### What you have to do
Reproduce all of the data below verbatim, line by line.

─── Input rows ───

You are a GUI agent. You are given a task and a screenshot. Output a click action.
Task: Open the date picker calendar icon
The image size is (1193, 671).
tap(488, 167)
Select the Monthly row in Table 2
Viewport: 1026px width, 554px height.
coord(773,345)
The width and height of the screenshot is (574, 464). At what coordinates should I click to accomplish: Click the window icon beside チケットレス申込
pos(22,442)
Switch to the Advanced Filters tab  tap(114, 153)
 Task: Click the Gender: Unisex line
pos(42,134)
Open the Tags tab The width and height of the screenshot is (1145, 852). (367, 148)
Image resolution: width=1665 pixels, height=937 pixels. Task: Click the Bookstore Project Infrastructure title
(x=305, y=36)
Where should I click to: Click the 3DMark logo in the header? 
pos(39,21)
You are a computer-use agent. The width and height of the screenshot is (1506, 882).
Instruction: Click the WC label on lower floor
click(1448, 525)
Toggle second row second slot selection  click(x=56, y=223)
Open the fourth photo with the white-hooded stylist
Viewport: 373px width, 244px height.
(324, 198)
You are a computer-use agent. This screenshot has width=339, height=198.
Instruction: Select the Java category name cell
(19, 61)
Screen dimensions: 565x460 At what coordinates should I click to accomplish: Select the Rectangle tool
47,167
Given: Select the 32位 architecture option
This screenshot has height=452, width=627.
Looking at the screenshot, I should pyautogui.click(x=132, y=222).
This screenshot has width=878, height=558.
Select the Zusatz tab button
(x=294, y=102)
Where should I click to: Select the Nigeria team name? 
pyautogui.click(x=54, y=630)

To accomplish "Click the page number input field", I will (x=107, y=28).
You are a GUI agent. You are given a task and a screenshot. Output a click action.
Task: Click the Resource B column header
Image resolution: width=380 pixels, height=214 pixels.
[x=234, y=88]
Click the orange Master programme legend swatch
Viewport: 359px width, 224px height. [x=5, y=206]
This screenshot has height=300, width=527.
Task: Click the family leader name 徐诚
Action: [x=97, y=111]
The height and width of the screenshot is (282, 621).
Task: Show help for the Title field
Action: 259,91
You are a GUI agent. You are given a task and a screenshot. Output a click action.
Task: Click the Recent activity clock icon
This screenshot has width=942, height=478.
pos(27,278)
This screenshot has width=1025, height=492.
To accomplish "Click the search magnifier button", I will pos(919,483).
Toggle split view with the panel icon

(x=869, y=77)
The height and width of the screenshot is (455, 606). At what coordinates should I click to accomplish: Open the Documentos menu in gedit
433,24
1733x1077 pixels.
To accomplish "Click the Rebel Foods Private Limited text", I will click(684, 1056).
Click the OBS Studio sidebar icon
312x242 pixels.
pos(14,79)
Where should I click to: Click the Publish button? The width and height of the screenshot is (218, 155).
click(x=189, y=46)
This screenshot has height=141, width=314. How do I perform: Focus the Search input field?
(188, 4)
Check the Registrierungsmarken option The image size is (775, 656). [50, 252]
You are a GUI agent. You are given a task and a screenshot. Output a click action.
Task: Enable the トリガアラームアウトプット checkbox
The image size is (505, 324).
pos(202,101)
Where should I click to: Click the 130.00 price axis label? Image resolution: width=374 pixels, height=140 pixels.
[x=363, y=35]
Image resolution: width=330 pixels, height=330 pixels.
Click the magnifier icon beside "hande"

───

### The output
You are a GUI agent. You are given a task and a screenshot. Output a click action.
Task: Open the date picker calendar icon
The image size is (1193, 671).
tap(488, 167)
Select the Monthly row in Table 2
Viewport: 1026px width, 554px height.
coord(773,345)
The width and height of the screenshot is (574, 464). At what coordinates should I click to accomplish: Click the window icon beside チケットレス申込
pos(22,442)
Switch to the Advanced Filters tab  tap(114, 153)
 Task: Click the Gender: Unisex line
pos(42,134)
Open the Tags tab The width and height of the screenshot is (1145, 852). (367, 148)
Image resolution: width=1665 pixels, height=937 pixels. Task: Click the Bookstore Project Infrastructure title
(x=305, y=36)
Where should I click to: Click the 3DMark logo in the header? 
pos(39,21)
You are a computer-use agent. The width and height of the screenshot is (1506, 882).
Instruction: Click the WC label on lower floor
click(1448, 525)
Toggle second row second slot selection  click(x=56, y=223)
Open the fourth photo with the white-hooded stylist
Viewport: 373px width, 244px height.
(324, 198)
You are a computer-use agent. This screenshot has width=339, height=198.
Instruction: Select the Java category name cell
(19, 61)
Screen dimensions: 565x460 At what coordinates should I click to accomplish: Select the Rectangle tool
47,167
Given: Select the 32位 architecture option
This screenshot has height=452, width=627.
Looking at the screenshot, I should pyautogui.click(x=132, y=222).
This screenshot has width=878, height=558.
Select the Zusatz tab button
(x=294, y=102)
Where should I click to: Select the Nigeria team name? 
pyautogui.click(x=54, y=630)

To accomplish "Click the page number input field", I will (x=107, y=28).
You are a GUI agent. You are given a task and a screenshot. Output a click action.
Task: Click the Resource B column header
Image resolution: width=380 pixels, height=214 pixels.
[x=234, y=88]
Click the orange Master programme legend swatch
Viewport: 359px width, 224px height. [x=5, y=206]
This screenshot has height=300, width=527.
Task: Click the family leader name 徐诚
Action: [x=97, y=111]
The height and width of the screenshot is (282, 621).
Task: Show help for the Title field
Action: 259,91
You are a GUI agent. You are given a task and a screenshot. Output a click action.
Task: Click the Recent activity clock icon
This screenshot has width=942, height=478.
pos(27,278)
This screenshot has width=1025, height=492.
To accomplish "Click the search magnifier button", I will pos(919,483).
Toggle split view with the panel icon

(x=869, y=77)
The height and width of the screenshot is (455, 606). At what coordinates should I click to accomplish: Open the Documentos menu in gedit
433,24
1733x1077 pixels.
To accomplish "Click the Rebel Foods Private Limited text", I will click(684, 1056).
Click the OBS Studio sidebar icon
312x242 pixels.
pos(14,79)
Where should I click to: Click the Publish button? The width and height of the screenshot is (218, 155).
click(x=189, y=46)
This screenshot has height=141, width=314. How do I perform: Focus the Search input field?
(188, 4)
Check the Registrierungsmarken option The image size is (775, 656). [50, 252]
You are a GUI agent. You are given a task and a screenshot. Output a click action.
Task: Enable the トリガアラームアウトプット checkbox
The image size is (505, 324).
pos(202,101)
Where should I click to: Click the 130.00 price axis label? Image resolution: width=374 pixels, height=140 pixels.
[x=363, y=35]
Image resolution: width=330 pixels, height=330 pixels.
Click the magnifier icon beside "hande"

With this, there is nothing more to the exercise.